Return the material below line for line, without altering any wording. Leave the pictures out of your answer.

Records for the exercise >>
════════

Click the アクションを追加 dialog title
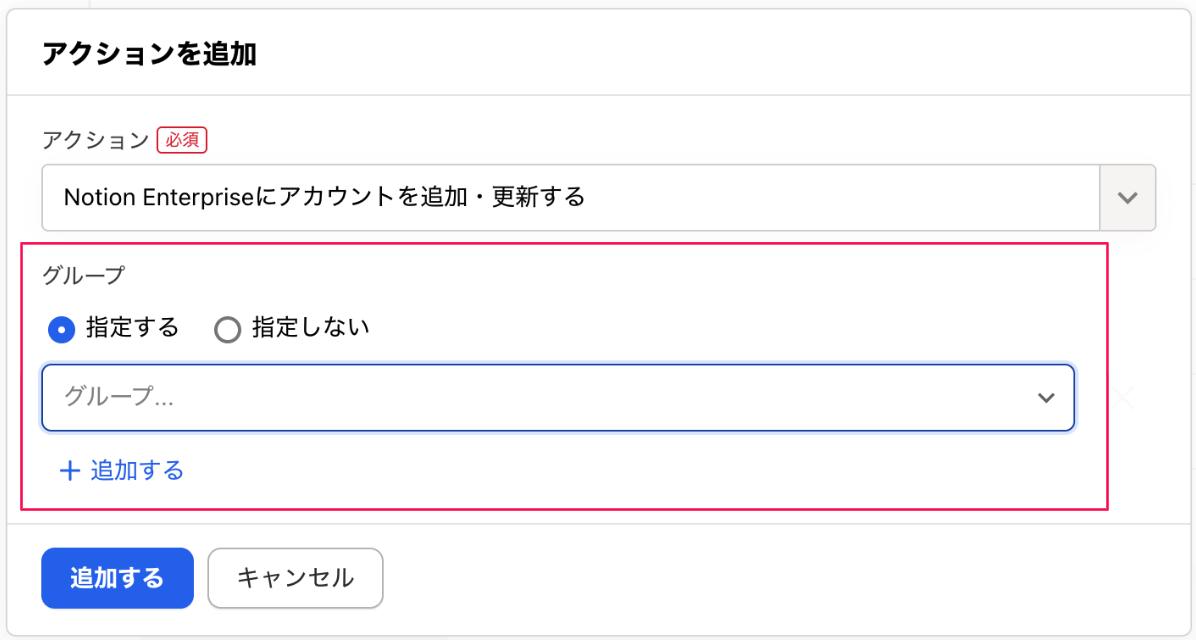The width and height of the screenshot is (1196, 640). click(x=149, y=54)
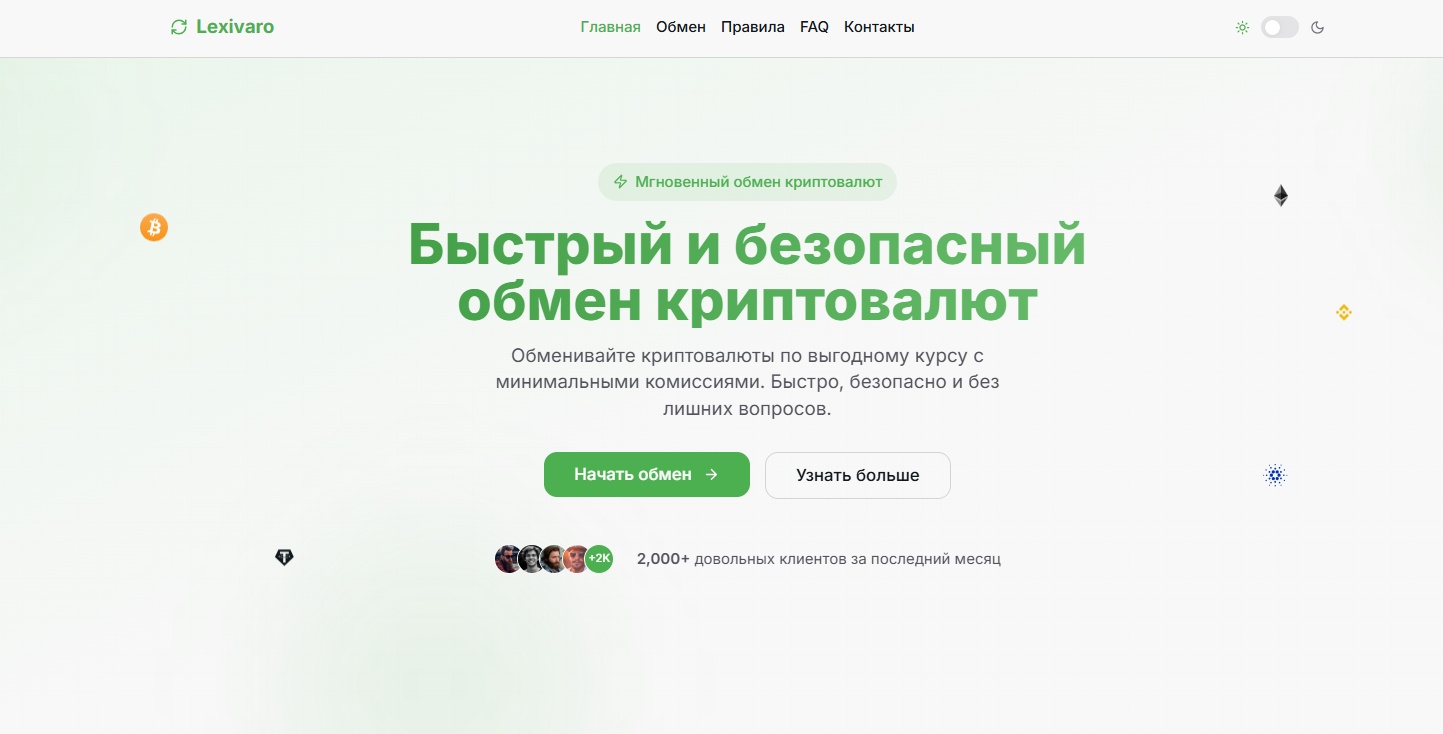Image resolution: width=1443 pixels, height=734 pixels.
Task: Click the blue Cardano icon
Action: [x=1274, y=476]
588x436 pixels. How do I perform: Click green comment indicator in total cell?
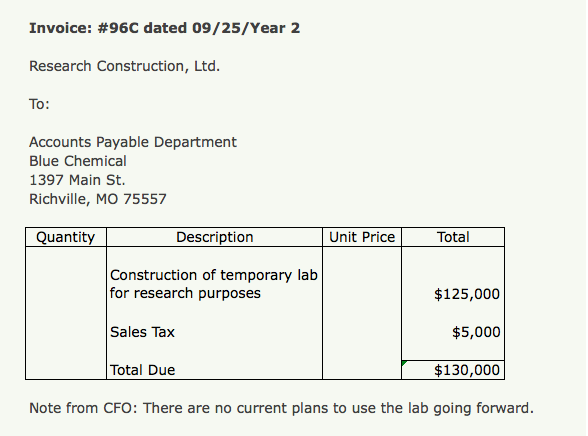click(404, 363)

════════

Finished exercise >>
Click the アクションを追加 dialog title
The width and height of the screenshot is (1196, 640). click(x=149, y=54)
Image resolution: width=1443 pixels, height=734 pixels.
Task: Click the blue Cardano icon
Action: [x=1274, y=476]
588x436 pixels. How do I perform: Click green comment indicator in total cell?
click(404, 363)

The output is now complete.